The algorithm gives me the coefficient $k$ for the impact of the explanatory variable into the mean ($\mu$) and the associated p-value for $k(\text{input})=0$, something like:
Mu link function:  logit                                               
Mu Coefficients:                                                      
              Estimate  Std. Error  t value   Pr(>|t|)                  
(Intercept)  -2.58051     0.03766  -68.521  0.000e+00                  
input        -0.09134     0.01683   -5.428  6.118e-08

As you can see in the above example, the hypothesis of $k(\text{input})=0$ is rejected with high confidence. 
I then run the null model: null = gamlss(response ~ 1, family=BEZI) and compare the likelihoods using a likelihood-ratio test:
p=1-pchisq(-2*(logLik(null)[1]-logLik(mymodel)[1]), df(mymodel)-df(null)).

In a number of cases, I get $p>0.05$ even when the coefficients at input are reported to be highly significant (as above).
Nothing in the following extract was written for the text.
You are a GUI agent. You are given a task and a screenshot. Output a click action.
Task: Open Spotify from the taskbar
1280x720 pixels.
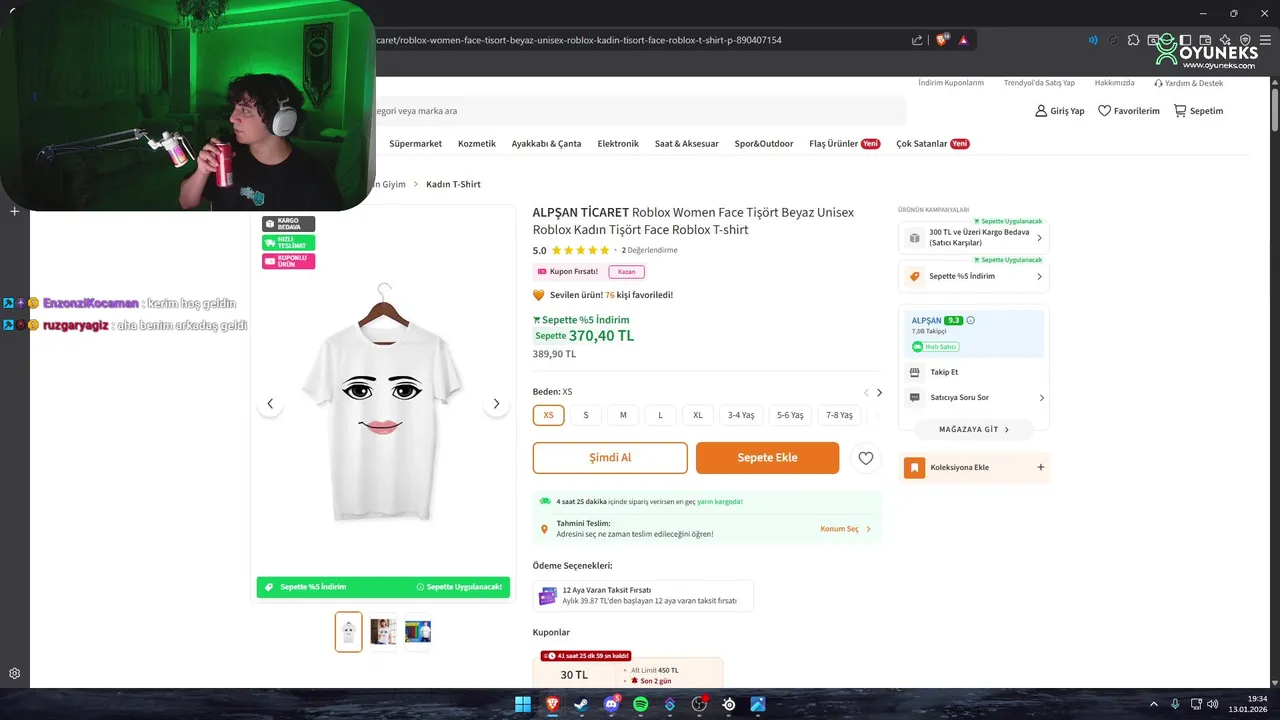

I find this quite unusual -- at least it never happened in my experience with linear or logistic regression (in fact, this also never happened when I was using zero-adjusted gamma with gamlss). 
My question is: can I still trust the dependence between response and input when this is the case?   
 A: I see no immediate reason why this should be related to GAM. The fact is that you are using two tests for the same thing. Since there is no absolute certainty in statistics, it is very well possible to have one give a significant result and the other not.
Perhaps one of the two tests is simply more powerful (but then maybe relies on some more assumptions), or maybe the single significant one is your one-in-twenty type I error.
A good example is tests for whether samples come from the same distribution: you have very parametric tests for that (the T-test is one that can be used for this: if the means are different, so should the distributions), and also nonparametric ones: it could happen that the parametric one gives a significant result and the nonparametric one doesn't. This could be because the assumptions of the parametric test are false, because the data is simply extraordinary (type I), or because the sample size is not sufficient for the nonparametric test to pick up the difference, or, finally, because the aspect of what you really want to test (different distributions) that is checked by the different tests is just different (different means <-> chance of being "higher than").
If one test result shows significant results, and the other is only slightly non-significant, I wouldn't worry too much.